-- Begin --
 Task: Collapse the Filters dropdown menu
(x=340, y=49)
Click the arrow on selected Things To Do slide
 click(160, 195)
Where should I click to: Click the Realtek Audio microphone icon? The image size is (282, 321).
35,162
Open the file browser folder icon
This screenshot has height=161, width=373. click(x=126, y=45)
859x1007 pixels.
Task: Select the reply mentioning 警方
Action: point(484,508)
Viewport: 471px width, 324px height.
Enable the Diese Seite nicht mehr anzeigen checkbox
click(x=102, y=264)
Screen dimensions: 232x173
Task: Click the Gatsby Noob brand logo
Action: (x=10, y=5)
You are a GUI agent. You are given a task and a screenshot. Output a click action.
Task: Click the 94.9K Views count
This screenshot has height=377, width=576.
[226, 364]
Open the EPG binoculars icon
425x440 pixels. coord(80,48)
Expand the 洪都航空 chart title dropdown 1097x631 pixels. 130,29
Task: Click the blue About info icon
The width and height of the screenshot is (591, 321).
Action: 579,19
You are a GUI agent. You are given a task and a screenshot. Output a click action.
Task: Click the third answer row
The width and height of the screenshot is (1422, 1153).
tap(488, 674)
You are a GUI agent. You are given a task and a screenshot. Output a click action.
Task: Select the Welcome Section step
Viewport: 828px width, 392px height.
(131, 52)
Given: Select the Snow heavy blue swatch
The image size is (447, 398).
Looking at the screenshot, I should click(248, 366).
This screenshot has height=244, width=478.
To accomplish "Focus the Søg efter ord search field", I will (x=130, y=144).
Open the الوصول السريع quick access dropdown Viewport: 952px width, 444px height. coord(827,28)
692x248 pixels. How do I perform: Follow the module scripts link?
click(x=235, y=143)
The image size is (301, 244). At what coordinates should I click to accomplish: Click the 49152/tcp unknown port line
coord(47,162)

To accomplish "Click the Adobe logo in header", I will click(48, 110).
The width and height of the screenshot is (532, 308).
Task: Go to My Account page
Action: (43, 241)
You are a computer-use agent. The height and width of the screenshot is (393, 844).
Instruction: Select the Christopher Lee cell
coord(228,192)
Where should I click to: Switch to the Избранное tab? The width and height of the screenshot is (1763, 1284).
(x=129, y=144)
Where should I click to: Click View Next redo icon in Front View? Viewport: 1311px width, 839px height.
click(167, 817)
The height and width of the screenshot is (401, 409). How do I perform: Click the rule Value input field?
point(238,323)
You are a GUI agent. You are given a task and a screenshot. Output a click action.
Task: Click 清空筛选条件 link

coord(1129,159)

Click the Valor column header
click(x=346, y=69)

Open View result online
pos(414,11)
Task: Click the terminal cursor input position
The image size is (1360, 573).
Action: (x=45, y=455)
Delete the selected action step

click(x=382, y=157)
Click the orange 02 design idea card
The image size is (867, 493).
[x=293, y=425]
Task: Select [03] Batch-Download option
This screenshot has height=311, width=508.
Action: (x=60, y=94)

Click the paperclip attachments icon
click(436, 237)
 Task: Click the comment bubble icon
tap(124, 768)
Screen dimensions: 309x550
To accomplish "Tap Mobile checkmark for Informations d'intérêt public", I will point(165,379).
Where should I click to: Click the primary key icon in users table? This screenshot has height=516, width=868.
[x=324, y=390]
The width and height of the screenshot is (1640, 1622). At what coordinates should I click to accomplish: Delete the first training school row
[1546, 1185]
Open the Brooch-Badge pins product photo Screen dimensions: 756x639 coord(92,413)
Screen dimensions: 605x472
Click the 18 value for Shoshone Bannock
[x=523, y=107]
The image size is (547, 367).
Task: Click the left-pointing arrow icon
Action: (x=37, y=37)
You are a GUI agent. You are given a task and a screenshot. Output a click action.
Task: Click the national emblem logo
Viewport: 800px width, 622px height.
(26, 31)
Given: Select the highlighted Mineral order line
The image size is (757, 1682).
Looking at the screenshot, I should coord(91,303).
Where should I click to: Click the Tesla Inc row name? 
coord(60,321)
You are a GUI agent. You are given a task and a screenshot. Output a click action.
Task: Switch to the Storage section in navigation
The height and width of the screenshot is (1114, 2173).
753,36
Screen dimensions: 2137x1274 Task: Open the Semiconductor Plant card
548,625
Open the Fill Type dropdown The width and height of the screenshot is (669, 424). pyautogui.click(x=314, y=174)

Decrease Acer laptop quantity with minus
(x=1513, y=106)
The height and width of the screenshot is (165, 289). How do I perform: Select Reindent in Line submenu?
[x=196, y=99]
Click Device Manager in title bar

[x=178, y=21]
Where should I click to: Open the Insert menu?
-- End --
◆ Exercise brief ◆
In every entry above, change "dropdown" to "pull-down" and write the entries out again with everything else unchanged.

◆ Solution to this exercise ◆
 Task: Collapse the Filters pull-down menu
(x=340, y=49)
Click the arrow on selected Things To Do slide
 click(160, 195)
Where should I click to: Click the Realtek Audio microphone icon? The image size is (282, 321).
35,162
Open the file browser folder icon
This screenshot has height=161, width=373. click(x=126, y=45)
859x1007 pixels.
Task: Select the reply mentioning 警方
Action: point(484,508)
Viewport: 471px width, 324px height.
Enable the Diese Seite nicht mehr anzeigen checkbox
click(x=102, y=264)
Screen dimensions: 232x173
Task: Click the Gatsby Noob brand logo
Action: (x=10, y=5)
You are a GUI agent. You are given a task and a screenshot. Output a click action.
Task: Click the 94.9K Views count
This screenshot has height=377, width=576.
[226, 364]
Open the EPG binoculars icon
425x440 pixels. coord(80,48)
Expand the 洪都航空 chart title pull-down 1097x631 pixels. 130,29
Task: Click the blue About info icon
The width and height of the screenshot is (591, 321).
Action: 579,19
You are a GUI agent. You are given a task and a screenshot. Output a click action.
Task: Click the third answer row
The width and height of the screenshot is (1422, 1153).
tap(488, 674)
You are a GUI agent. You are given a task and a screenshot. Output a click action.
Task: Select the Welcome Section step
Viewport: 828px width, 392px height.
(131, 52)
Given: Select the Snow heavy blue swatch
The image size is (447, 398).
Looking at the screenshot, I should click(248, 366).
This screenshot has height=244, width=478.
To accomplish "Focus the Søg efter ord search field", I will (x=130, y=144).
Open the الوصول السريع quick access pull-down Viewport: 952px width, 444px height. coord(827,28)
692x248 pixels. How do I perform: Follow the module scripts link?
click(x=235, y=143)
The image size is (301, 244). At what coordinates should I click to accomplish: Click the 49152/tcp unknown port line
coord(47,162)

To accomplish "Click the Adobe logo in header", I will click(48, 110).
The width and height of the screenshot is (532, 308).
Task: Go to My Account page
Action: (43, 241)
You are a computer-use agent. The height and width of the screenshot is (393, 844).
Instruction: Select the Christopher Lee cell
coord(228,192)
Where should I click to: Switch to the Избранное tab? The width and height of the screenshot is (1763, 1284).
(x=129, y=144)
Where should I click to: Click View Next redo icon in Front View? Viewport: 1311px width, 839px height.
click(167, 817)
The height and width of the screenshot is (401, 409). How do I perform: Click the rule Value input field?
point(238,323)
You are a GUI agent. You are given a task and a screenshot. Output a click action.
Task: Click 清空筛选条件 link

coord(1129,159)

Click the Valor column header
click(x=346, y=69)

Open View result online
pos(414,11)
Task: Click the terminal cursor input position
The image size is (1360, 573).
Action: (x=45, y=455)
Delete the selected action step

click(x=382, y=157)
Click the orange 02 design idea card
The image size is (867, 493).
[x=293, y=425]
Task: Select [03] Batch-Download option
This screenshot has height=311, width=508.
Action: (x=60, y=94)

Click the paperclip attachments icon
click(436, 237)
 Task: Click the comment bubble icon
tap(124, 768)
Screen dimensions: 309x550
To accomplish "Tap Mobile checkmark for Informations d'intérêt public", I will point(165,379).
Where should I click to: Click the primary key icon in users table? This screenshot has height=516, width=868.
[x=324, y=390]
The width and height of the screenshot is (1640, 1622). At what coordinates should I click to accomplish: Delete the first training school row
[1546, 1185]
Open the Brooch-Badge pins product photo Screen dimensions: 756x639 coord(92,413)
Screen dimensions: 605x472
Click the 18 value for Shoshone Bannock
[x=523, y=107]
The image size is (547, 367).
Task: Click the left-pointing arrow icon
Action: (x=37, y=37)
You are a GUI agent. You are given a task and a screenshot. Output a click action.
Task: Click the national emblem logo
Viewport: 800px width, 622px height.
(26, 31)
Given: Select the highlighted Mineral order line
The image size is (757, 1682).
Looking at the screenshot, I should coord(91,303).
Where should I click to: Click the Tesla Inc row name? 
coord(60,321)
You are a GUI agent. You are given a task and a screenshot. Output a click action.
Task: Switch to the Storage section in navigation
The height and width of the screenshot is (1114, 2173).
753,36
Screen dimensions: 2137x1274 Task: Open the Semiconductor Plant card
548,625
Open the Fill Type pull-down The width and height of the screenshot is (669, 424). pyautogui.click(x=314, y=174)

Decrease Acer laptop quantity with minus
(x=1513, y=106)
The height and width of the screenshot is (165, 289). How do I perform: Select Reindent in Line submenu?
[x=196, y=99]
Click Device Manager in title bar

[x=178, y=21]
Where should I click to: Open the Insert menu?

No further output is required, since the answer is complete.